Problem 1:
Answer the following questions using the discussion on app permissions below.
(a) How many of the tools have Google Workspace OAuth permissions that include reading all emails and accessing all Drive files?
(b) What does the discussion give as the first and only rule of computer security?
(c) What has the writer who mentions Claude Code been considering shifting to?
Problem 2:
State whether each statement below agrees with the discussion on app permissions that follows, and support each answer with a quotation from it.
(a) Most of the popups that applications and websites show are marketing.
(b) Users generally read the popups they are shown.
(c) Data on a networked computer should be considered private.

Passage to read:
Six months later the slapped together demo is the production release.
As the engineering saying goes, nothing more permanent than a temporary solution
> Do other (tech-literate) people do this?!
I'm sure it's very common, yes. Permissions & popup fatigue is very real. Today, every application and website throws 6 dozen popups at you that you have to get through to get to the stuff you came there for. Most of it is marketing; some of it is from braindead lawyers; some of it is important; none of it gets read by users. At some point you give up and just click "yes, goddamnit, I have work to do" and all the security stuff is out the window.
Always remember: there is no such thing as computer security. If your data is on a networked computer, consider it to be semi-public. The first and only rule of computer security is don't store or do anything on a networked computer that would devastate you if it were leaked or compromised
And, make sure not to think about how much of our modern infrastructure is built on top of computers connected to the Internet.
I usually pay pretty close attention if something wants more than my email address, name and profile image, etc... I've used a couple things that request drive access, only because they actually deal with documents. I'm not sure that I've given any AI agents particularly open access... though if Claude Code wanted to, it could probably pwn me... I've been considering shifting to a VM for that.
> *Nine of them have Google Workspace OAuth permissions that include reading all emails and accessing all Drive files. Nine. I authorized every one of them without reading the permissions because the onboarding flow asked and I was in a hurry."
No, you didn't authorize every one of them without reading the permissions because the onboarding flow asked and you were in a hurry.

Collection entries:
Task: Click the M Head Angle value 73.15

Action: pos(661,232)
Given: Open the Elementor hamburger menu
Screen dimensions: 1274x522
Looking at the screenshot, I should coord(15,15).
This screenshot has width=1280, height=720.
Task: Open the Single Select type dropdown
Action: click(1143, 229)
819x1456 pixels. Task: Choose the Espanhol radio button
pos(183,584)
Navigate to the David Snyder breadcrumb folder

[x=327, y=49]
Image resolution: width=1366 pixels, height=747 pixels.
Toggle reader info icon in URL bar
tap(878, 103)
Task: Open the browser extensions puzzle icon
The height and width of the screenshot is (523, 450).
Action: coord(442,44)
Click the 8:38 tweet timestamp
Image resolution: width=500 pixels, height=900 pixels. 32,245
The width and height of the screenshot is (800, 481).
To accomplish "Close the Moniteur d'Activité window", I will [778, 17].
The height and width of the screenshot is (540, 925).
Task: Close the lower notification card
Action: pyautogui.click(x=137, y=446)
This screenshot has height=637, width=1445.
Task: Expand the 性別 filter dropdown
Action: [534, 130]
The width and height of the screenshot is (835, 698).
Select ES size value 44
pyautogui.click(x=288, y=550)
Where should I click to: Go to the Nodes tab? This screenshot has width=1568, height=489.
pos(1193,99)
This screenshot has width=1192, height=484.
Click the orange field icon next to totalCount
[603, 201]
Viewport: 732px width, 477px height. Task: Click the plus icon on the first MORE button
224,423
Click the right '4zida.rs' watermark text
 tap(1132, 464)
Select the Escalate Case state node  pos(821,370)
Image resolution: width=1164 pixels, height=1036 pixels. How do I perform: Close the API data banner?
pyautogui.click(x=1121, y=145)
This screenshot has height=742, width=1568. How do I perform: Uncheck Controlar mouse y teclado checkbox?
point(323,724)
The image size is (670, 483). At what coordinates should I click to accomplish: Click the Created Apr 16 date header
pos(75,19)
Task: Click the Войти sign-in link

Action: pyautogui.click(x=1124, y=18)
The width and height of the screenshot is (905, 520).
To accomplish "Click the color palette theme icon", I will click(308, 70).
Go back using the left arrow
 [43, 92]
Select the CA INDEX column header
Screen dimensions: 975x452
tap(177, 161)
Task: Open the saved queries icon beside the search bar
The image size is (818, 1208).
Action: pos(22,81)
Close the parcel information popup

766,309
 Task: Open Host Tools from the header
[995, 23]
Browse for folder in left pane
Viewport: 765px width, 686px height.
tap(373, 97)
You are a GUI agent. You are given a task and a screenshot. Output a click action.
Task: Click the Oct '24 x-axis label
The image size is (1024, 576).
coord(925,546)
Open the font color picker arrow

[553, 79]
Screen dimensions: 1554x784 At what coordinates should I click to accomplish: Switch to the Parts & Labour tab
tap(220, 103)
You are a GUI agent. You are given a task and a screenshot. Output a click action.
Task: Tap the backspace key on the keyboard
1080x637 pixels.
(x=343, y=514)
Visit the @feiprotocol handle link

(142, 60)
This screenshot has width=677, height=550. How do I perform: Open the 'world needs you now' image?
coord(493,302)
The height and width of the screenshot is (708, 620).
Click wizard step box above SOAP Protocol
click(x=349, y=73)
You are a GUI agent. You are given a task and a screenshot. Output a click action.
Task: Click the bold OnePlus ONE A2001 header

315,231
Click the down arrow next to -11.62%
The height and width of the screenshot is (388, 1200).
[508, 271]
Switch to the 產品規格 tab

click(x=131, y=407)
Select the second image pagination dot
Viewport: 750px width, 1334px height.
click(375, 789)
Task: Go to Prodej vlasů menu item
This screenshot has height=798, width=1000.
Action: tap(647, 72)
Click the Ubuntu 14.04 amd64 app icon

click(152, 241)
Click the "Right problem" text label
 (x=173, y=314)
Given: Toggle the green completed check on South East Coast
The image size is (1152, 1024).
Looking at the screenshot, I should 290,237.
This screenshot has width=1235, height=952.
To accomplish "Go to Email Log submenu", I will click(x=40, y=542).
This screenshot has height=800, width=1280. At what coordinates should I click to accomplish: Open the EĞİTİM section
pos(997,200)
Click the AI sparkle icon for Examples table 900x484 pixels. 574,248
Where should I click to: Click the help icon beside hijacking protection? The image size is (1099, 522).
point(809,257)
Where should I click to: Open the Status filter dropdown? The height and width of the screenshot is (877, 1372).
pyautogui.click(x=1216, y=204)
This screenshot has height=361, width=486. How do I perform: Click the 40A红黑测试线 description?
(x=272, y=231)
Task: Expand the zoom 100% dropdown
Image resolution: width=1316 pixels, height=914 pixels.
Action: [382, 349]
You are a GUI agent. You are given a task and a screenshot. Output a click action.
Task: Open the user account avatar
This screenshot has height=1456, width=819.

Your solution 1:
(a) Nine.
(b) Do not store or do anything on a networked computer that would devastate you if it were leaked or compromised.
(c) A VM.

Your solution 2:
(a) Yes: "Most of it is marketing"
(b) No: "none of it gets read by users."
(c) No: "If your data is on a networked computer, consider it to be semi-public."